• **What you should do**: Match the string "this" against each line below, and copy every line that matches.

• **Data to use**:
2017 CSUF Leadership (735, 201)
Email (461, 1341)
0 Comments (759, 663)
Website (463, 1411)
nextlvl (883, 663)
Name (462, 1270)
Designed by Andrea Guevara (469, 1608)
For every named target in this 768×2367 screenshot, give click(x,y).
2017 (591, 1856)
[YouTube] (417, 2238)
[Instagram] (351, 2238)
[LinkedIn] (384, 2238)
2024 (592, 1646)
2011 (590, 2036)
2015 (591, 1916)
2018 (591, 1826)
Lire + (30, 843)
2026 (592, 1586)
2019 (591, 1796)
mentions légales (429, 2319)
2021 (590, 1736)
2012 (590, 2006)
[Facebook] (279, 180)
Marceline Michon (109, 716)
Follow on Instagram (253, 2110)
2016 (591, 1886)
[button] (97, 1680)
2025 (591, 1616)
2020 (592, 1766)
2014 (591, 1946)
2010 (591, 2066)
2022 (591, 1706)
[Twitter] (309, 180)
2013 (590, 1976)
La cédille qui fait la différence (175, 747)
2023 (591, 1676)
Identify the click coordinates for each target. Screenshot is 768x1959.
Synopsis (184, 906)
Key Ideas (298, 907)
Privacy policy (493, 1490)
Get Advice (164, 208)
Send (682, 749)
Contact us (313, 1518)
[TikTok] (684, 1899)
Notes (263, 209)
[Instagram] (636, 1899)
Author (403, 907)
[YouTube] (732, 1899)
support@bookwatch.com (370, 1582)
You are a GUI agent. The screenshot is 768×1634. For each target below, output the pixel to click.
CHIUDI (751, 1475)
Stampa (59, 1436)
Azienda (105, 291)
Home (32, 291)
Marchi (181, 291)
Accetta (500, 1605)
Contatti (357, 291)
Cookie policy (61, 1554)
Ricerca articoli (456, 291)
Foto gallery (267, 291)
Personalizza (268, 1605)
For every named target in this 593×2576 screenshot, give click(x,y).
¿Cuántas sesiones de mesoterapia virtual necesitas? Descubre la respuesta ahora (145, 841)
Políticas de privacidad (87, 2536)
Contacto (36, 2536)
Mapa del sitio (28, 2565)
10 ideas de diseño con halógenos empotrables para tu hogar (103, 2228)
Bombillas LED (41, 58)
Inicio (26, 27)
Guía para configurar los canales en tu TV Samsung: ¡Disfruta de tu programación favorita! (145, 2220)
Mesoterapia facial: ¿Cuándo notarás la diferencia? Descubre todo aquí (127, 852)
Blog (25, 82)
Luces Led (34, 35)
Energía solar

• **Exercise solution**:
For every named target in this 768×2367 screenshot, give click(x,y).
For every named target in this 593×2576 screenshot, give click(x,y).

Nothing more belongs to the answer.